■ Task instructions
Return, unchanged, every line starting at the one with "Where should I" and running through the last line of the material below, with nothing else added.
===== Material for the task
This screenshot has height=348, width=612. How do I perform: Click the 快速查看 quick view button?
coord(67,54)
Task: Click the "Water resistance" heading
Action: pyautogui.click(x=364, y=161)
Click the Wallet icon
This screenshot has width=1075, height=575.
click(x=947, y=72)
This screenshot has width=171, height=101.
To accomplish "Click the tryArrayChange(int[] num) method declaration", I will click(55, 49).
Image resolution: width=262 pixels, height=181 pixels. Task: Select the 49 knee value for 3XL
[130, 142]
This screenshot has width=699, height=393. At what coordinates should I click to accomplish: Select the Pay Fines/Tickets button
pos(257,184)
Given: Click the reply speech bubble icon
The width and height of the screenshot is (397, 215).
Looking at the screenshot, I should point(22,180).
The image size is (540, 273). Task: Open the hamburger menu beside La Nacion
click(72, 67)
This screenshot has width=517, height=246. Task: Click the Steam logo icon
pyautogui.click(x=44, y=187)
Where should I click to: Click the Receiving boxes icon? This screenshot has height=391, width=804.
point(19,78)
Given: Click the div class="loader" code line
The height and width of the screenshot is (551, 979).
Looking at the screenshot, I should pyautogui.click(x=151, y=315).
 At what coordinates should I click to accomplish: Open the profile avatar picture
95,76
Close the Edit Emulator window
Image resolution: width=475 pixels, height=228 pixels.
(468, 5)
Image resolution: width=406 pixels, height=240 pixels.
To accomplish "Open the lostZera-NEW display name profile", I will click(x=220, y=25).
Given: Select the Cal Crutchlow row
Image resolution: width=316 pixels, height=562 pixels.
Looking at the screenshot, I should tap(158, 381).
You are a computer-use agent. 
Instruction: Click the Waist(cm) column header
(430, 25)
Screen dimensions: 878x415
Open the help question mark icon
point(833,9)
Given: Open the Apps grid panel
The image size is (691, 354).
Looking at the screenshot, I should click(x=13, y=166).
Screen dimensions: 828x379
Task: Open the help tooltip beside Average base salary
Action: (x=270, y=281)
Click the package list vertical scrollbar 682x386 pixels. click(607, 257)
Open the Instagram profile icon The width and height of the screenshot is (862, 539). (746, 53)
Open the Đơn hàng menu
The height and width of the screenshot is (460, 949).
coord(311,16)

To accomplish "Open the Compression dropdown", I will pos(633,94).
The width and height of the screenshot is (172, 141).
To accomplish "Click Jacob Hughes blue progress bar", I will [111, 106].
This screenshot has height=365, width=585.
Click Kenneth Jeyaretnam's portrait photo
==========
■ Result below
Where should I click to: Click the Receiving boxes icon? This screenshot has height=391, width=804.
point(19,78)
Given: Click the div class="loader" code line
The height and width of the screenshot is (551, 979).
Looking at the screenshot, I should pyautogui.click(x=151, y=315).
 At what coordinates should I click to accomplish: Open the profile avatar picture
95,76
Close the Edit Emulator window
Image resolution: width=475 pixels, height=228 pixels.
(468, 5)
Image resolution: width=406 pixels, height=240 pixels.
To accomplish "Open the lostZera-NEW display name profile", I will click(x=220, y=25).
Given: Select the Cal Crutchlow row
Image resolution: width=316 pixels, height=562 pixels.
Looking at the screenshot, I should tap(158, 381).
You are a computer-use agent. 
Instruction: Click the Waist(cm) column header
(430, 25)
Screen dimensions: 878x415
Open the help question mark icon
point(833,9)
Given: Open the Apps grid panel
The image size is (691, 354).
Looking at the screenshot, I should click(x=13, y=166).
Screen dimensions: 828x379
Task: Open the help tooltip beside Average base salary
Action: (x=270, y=281)
Click the package list vertical scrollbar 682x386 pixels. click(607, 257)
Open the Instagram profile icon The width and height of the screenshot is (862, 539). (746, 53)
Open the Đơn hàng menu
The height and width of the screenshot is (460, 949).
coord(311,16)

To accomplish "Open the Compression dropdown", I will pos(633,94).
The width and height of the screenshot is (172, 141).
To accomplish "Click Jacob Hughes blue progress bar", I will [111, 106].
This screenshot has height=365, width=585.
Click Kenneth Jeyaretnam's portrait photo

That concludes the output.